Funny thing is they did charge Gas on the cards!!

Around here you need the card to charge your gas...

Hey gang,

I was just talking to a great friend about this yesterday. I bought myself a shredder just to screw up the dumpster divers. Important to shred any of your bank account statements you get each month or any documents like paycheck stubs that has you account number on it etc.

I sure most of you have seen this, if not here is some pretty good advice about protecting yourself against identity theft ;) Cheers everyone!!! :D

http://moneycentral.msn.com/content/Banking/FinancialPrivacy/P33715.asp

I was talking to my girl last night and she just got popped for two AmEx travelers checks for like $250 each on her card.

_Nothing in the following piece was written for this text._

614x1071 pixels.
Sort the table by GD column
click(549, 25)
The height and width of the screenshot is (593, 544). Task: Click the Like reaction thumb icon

3 weeks ago, her boss got popped for a pair of round trip plane tickets on her card.

The connection, they both made the transactions on the same unsecured, non-encrypted wi-fi network they use in the office.

Moral: Wi-fi networks, no WEP encryption...bad. Don't use your on line banking at a coffee shop like they do in the commercials.

It's not difficult for criminals to buy equipment to make credit/debit cards, I saw it on a documentry, they get a load of blank cards with the banks logo printed on it, and with a piece of equipment, small enough to fit in your pocket, they can stamp names and numbers on it, and put the required information on the card swipe.

I hope Despirina gets reimbursed for the money she lost.

Bleh....this certainly has been a huge learning ordeal. There has been a lot of paperwork and interviews regarding this loss - and the time involved also needs to be factored. It has been a substantial disruption on all levels - and although the monies will be returned eventually - this one account remains depleted for now.

Bottom line when somebody steals your money by fraudlent use of your ATM or credit card, the funds do post and the money is withdrawn from your account! So take heed of Ray and Otto's advice cuz their suggestions are extremely excellent and valid!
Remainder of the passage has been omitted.